Collected data:
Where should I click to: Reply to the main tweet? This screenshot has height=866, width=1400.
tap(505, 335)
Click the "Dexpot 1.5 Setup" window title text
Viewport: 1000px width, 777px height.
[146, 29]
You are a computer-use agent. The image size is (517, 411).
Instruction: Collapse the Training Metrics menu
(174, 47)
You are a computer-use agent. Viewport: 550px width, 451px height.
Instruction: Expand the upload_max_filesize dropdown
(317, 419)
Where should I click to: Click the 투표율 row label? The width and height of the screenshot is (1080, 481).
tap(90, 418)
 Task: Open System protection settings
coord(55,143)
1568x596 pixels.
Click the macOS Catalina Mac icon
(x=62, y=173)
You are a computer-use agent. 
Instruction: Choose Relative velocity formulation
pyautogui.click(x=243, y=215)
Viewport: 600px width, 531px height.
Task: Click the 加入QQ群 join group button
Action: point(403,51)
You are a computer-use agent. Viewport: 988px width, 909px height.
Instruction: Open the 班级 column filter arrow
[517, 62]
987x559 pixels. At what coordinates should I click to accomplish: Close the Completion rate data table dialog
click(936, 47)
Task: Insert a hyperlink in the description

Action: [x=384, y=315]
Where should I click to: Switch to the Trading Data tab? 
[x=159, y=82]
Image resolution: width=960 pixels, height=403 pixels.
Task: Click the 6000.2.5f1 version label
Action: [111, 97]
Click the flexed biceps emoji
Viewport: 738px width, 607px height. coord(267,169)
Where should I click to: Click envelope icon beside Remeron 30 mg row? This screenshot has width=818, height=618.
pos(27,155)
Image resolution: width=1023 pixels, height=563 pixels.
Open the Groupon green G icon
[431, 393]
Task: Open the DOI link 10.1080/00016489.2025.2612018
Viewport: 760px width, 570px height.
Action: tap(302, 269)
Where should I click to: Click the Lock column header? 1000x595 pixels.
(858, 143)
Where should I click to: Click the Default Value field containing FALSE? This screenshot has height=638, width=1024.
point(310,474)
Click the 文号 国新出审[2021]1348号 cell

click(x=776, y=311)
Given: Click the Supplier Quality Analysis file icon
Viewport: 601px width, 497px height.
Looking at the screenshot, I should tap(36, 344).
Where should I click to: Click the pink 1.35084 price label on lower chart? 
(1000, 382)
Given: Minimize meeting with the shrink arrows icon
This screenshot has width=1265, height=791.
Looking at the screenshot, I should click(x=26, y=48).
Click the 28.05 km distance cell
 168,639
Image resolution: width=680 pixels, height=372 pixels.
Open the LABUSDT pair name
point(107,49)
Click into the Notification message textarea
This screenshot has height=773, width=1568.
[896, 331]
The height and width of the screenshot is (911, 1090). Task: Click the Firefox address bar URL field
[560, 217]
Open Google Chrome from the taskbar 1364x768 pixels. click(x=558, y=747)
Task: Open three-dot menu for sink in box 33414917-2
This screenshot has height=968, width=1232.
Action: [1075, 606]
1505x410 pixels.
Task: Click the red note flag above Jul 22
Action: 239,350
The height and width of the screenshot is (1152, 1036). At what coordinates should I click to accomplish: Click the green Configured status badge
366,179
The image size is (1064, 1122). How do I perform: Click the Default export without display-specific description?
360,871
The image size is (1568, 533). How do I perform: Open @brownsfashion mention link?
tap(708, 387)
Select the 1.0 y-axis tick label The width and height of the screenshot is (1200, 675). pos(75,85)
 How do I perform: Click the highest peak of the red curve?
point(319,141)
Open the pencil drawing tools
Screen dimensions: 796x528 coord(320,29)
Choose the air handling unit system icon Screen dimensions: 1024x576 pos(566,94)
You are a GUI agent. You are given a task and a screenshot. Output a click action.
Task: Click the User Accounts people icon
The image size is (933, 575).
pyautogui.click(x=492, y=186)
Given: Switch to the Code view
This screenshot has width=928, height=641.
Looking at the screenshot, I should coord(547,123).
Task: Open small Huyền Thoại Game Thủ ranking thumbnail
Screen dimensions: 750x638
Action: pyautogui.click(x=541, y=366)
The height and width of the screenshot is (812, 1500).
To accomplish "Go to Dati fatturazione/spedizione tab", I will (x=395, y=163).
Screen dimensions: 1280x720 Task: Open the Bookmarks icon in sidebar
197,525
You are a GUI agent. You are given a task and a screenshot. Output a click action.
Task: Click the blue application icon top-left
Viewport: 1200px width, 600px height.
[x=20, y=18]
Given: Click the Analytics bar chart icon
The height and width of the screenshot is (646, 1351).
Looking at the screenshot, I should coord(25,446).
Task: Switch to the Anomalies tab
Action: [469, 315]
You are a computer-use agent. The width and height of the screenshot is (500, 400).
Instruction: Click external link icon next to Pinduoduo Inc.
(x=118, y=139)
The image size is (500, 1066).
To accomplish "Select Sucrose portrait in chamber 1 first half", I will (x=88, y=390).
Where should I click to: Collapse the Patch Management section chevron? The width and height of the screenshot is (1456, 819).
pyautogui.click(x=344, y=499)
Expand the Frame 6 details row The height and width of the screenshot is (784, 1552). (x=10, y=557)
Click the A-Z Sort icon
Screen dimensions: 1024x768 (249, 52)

Exercise description: Output the records above in their entirety, exactly.

Answer area:
Where should I click to: Reply to the main tweet? This screenshot has height=866, width=1400.
tap(505, 335)
Click the "Dexpot 1.5 Setup" window title text
Viewport: 1000px width, 777px height.
[146, 29]
You are a computer-use agent. The image size is (517, 411).
Instruction: Collapse the Training Metrics menu
(174, 47)
You are a computer-use agent. Viewport: 550px width, 451px height.
Instruction: Expand the upload_max_filesize dropdown
(317, 419)
Where should I click to: Click the 투표율 row label? The width and height of the screenshot is (1080, 481).
tap(90, 418)
 Task: Open System protection settings
coord(55,143)
1568x596 pixels.
Click the macOS Catalina Mac icon
(x=62, y=173)
You are a computer-use agent. 
Instruction: Choose Relative velocity formulation
pyautogui.click(x=243, y=215)
Viewport: 600px width, 531px height.
Task: Click the 加入QQ群 join group button
Action: point(403,51)
You are a computer-use agent. Viewport: 988px width, 909px height.
Instruction: Open the 班级 column filter arrow
[517, 62]
987x559 pixels. At what coordinates should I click to accomplish: Close the Completion rate data table dialog
click(936, 47)
Task: Insert a hyperlink in the description

Action: [x=384, y=315]
Where should I click to: Switch to the Trading Data tab? 
[x=159, y=82]
Image resolution: width=960 pixels, height=403 pixels.
Task: Click the 6000.2.5f1 version label
Action: [111, 97]
Click the flexed biceps emoji
Viewport: 738px width, 607px height. coord(267,169)
Where should I click to: Click envelope icon beside Remeron 30 mg row? This screenshot has width=818, height=618.
pos(27,155)
Image resolution: width=1023 pixels, height=563 pixels.
Open the Groupon green G icon
[431, 393]
Task: Open the DOI link 10.1080/00016489.2025.2612018
Viewport: 760px width, 570px height.
Action: tap(302, 269)
Where should I click to: Click the Lock column header? 1000x595 pixels.
(858, 143)
Where should I click to: Click the Default Value field containing FALSE? This screenshot has height=638, width=1024.
point(310,474)
Click the 文号 国新出审[2021]1348号 cell

click(x=776, y=311)
Given: Click the Supplier Quality Analysis file icon
Viewport: 601px width, 497px height.
Looking at the screenshot, I should tap(36, 344).
Where should I click to: Click the pink 1.35084 price label on lower chart? 
(1000, 382)
Given: Minimize meeting with the shrink arrows icon
This screenshot has width=1265, height=791.
Looking at the screenshot, I should click(x=26, y=48).
Click the 28.05 km distance cell
 168,639
Image resolution: width=680 pixels, height=372 pixels.
Open the LABUSDT pair name
point(107,49)
Click into the Notification message textarea
This screenshot has height=773, width=1568.
[896, 331]
The height and width of the screenshot is (911, 1090). Task: Click the Firefox address bar URL field
[560, 217]
Open Google Chrome from the taskbar 1364x768 pixels. click(x=558, y=747)
Task: Open three-dot menu for sink in box 33414917-2
This screenshot has height=968, width=1232.
Action: [1075, 606]
1505x410 pixels.
Task: Click the red note flag above Jul 22
Action: 239,350
The height and width of the screenshot is (1152, 1036). At what coordinates should I click to accomplish: Click the green Configured status badge
366,179
The image size is (1064, 1122). How do I perform: Click the Default export without display-specific description?
360,871
The image size is (1568, 533). How do I perform: Open @brownsfashion mention link?
tap(708, 387)
Select the 1.0 y-axis tick label The width and height of the screenshot is (1200, 675). pos(75,85)
 How do I perform: Click the highest peak of the red curve?
point(319,141)
Open the pencil drawing tools
Screen dimensions: 796x528 coord(320,29)
Choose the air handling unit system icon Screen dimensions: 1024x576 pos(566,94)
You are a GUI agent. You are given a task and a screenshot. Output a click action.
Task: Click the User Accounts people icon
The image size is (933, 575).
pyautogui.click(x=492, y=186)
Given: Switch to the Code view
This screenshot has width=928, height=641.
Looking at the screenshot, I should coord(547,123).
Task: Open small Huyền Thoại Game Thủ ranking thumbnail
Screen dimensions: 750x638
Action: pyautogui.click(x=541, y=366)
The height and width of the screenshot is (812, 1500).
To accomplish "Go to Dati fatturazione/spedizione tab", I will (x=395, y=163).
Screen dimensions: 1280x720 Task: Open the Bookmarks icon in sidebar
197,525
You are a GUI agent. You are given a task and a screenshot. Output a click action.
Task: Click the blue application icon top-left
Viewport: 1200px width, 600px height.
[x=20, y=18]
Given: Click the Analytics bar chart icon
The height and width of the screenshot is (646, 1351).
Looking at the screenshot, I should coord(25,446).
Task: Switch to the Anomalies tab
Action: [469, 315]
You are a computer-use agent. The width and height of the screenshot is (500, 400).
Instruction: Click external link icon next to Pinduoduo Inc.
(x=118, y=139)
The image size is (500, 1066).
To accomplish "Select Sucrose portrait in chamber 1 first half", I will (x=88, y=390).
Where should I click to: Collapse the Patch Management section chevron? The width and height of the screenshot is (1456, 819).
pyautogui.click(x=344, y=499)
Expand the Frame 6 details row The height and width of the screenshot is (784, 1552). (x=10, y=557)
Click the A-Z Sort icon
Screen dimensions: 1024x768 (249, 52)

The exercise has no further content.